▸ **Ausgewählter Auszug**
Wandern zum Welterbe
Zeche und Kokerei Zollverein: eines der bedeutendsten Kulturgüter der Welt und heute ein höchst lebendiger Ort für Kunst, Kultur und Kreativwirtschaft. Seit 2001 steht der eindrucksvolle Industriekomplex auf der Welterbe-Liste der UNESCO.
Wer eine Erkundungstour auf Zeche Zollverein mit einer
erlebnisreichen Wanderung verknüpfen möchte, hat jetzt Gelegenheit dazu: Der Zollvereinsteig führt durch die Stadtteile
Katernberg, Altenessen und Schonnebeck. Überall auf dem Weg wird der Strukturwandel sichtbar.
Kaiser Wilhelm Park
Das blaurote Wanderzeichen auf weißem Grund
markiert den Premiumwanderweg. Heute ist es ständiger Begleiter auf der spannenden Reise
zwischen Grünstreifen, Halden, Zechensiedlungen, Kleingärten, Friedhöfen und
historischen Industrieanlagen.
Kurz nach dem Start am Bahnhof „Zollverein
Nord“ taucht es auf an Bäumen, Laternen, Bänken. Erster Zielpunkt ist der
Kaiser Wilhelm Park, ein rund zehn Hektar großes Erholungsgelände, das zum 100.
Geburtstag des Kaisers für die hart arbeitenden Kumpels angelegt wurde.

▸ **Ausgelesene Angaben**
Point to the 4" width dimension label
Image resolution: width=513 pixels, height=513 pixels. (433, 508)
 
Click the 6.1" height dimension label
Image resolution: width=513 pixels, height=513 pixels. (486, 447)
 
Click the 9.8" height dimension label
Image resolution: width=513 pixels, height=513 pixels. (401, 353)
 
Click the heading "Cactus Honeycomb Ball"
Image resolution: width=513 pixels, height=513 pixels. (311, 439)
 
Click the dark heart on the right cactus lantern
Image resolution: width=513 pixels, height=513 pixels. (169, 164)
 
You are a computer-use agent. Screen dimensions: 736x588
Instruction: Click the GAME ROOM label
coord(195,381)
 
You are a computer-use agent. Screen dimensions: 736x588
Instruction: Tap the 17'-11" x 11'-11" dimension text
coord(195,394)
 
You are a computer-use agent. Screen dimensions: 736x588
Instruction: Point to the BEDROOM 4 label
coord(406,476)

---

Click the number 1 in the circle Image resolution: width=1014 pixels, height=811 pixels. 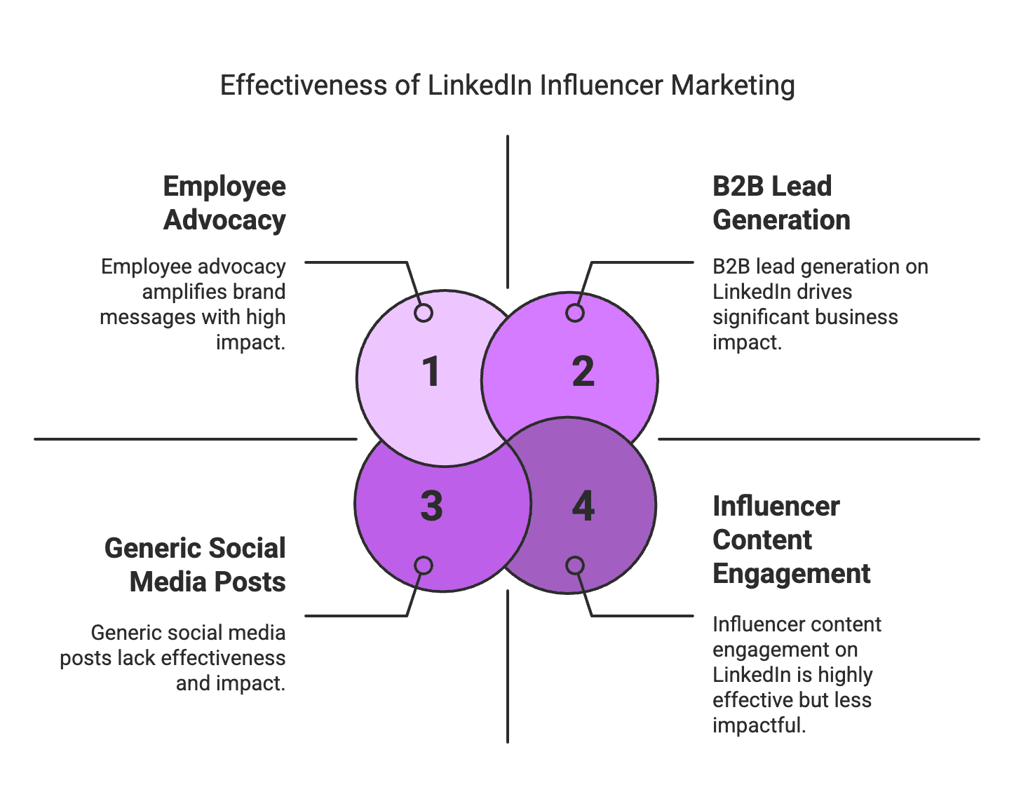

▸ **Ziel der Übung**
Fahre mit dem Text zum Zollvereinsteig dort fort, wo er aufhört. Die Datensätze stehen in keinem Zusammenhang mit dem Text zum Zollvereinsteig.

▸ **Ergebnis der Übung**
Zeche Carl Schriftzug
Wer
von der grünen Oase ein Stück weiter gen Norden läuft, stößt auf die Zeche Carl – heute ein Zentrum für
Soziokultur. Zwischen 1861 und 1955 förderten Kumpel hier unzählige Tonnen Steinkohle. Diese Geschichte kann man nur noch erahnen, mit Blick auf den prägnanten Malakowturm etwa, auf das
„Casinogebäude“ mit Kaue
oder auf die ehemaligen Maschinenhäuser.
Zeche Carl
In den
früheren Industriebauten finden seit rund 40 Jahren verschiedenste Veranstaltungen statt: Konzerte, Lesungen, Theateraufführungen, Partys, Festivals...
Das Restaurant mit Biergarten schenkt frisch gezapftes Stauder-Bier von der Altenessener Brauerei
um die Ecke aus. Wer sich für die 150-jährige Geschichte des Familienunternehmens interessiert, kann einen Abstecher zur Produktionsstätte des Traditionsbetriebs machen.
Friedhof Altenessen
Frisch gestärkt kann es dann weitergehen: Nächste Station ist der Nordfriedhof Altenessen. Hier erinnert ein Gräberfeld an 45 Bergleute, die 1942 bei einer Schlagwetterexplosion auf der Zeche Fritz ums Leben kamen. Ein wichtiger Gedenkort für viele ältere Anwohner*innen, deren Familien mit der ehemaligen Förderstätte in Verbindung standen.
Treppe Schurenbachhalde
Der erste Abschnitt des rund 26 Kilometer langen Wanderweges ist bereits geschafft. Die Aussichten waren abwechslungsreich, die Eindrücke vielfältig. Nun wartet ein kurzer Aufstieg auf die 50 Meter hohe Schurenbachhalde, ein Höhepunkt der Tour. Treppenstufen im Osten führen auf den renaturierten Abraumberg, den die Zeche Zollverein noch bis zu ihrer Stilllegung im Jahr 1986 zur Lagerung von Bergematerial nutzte.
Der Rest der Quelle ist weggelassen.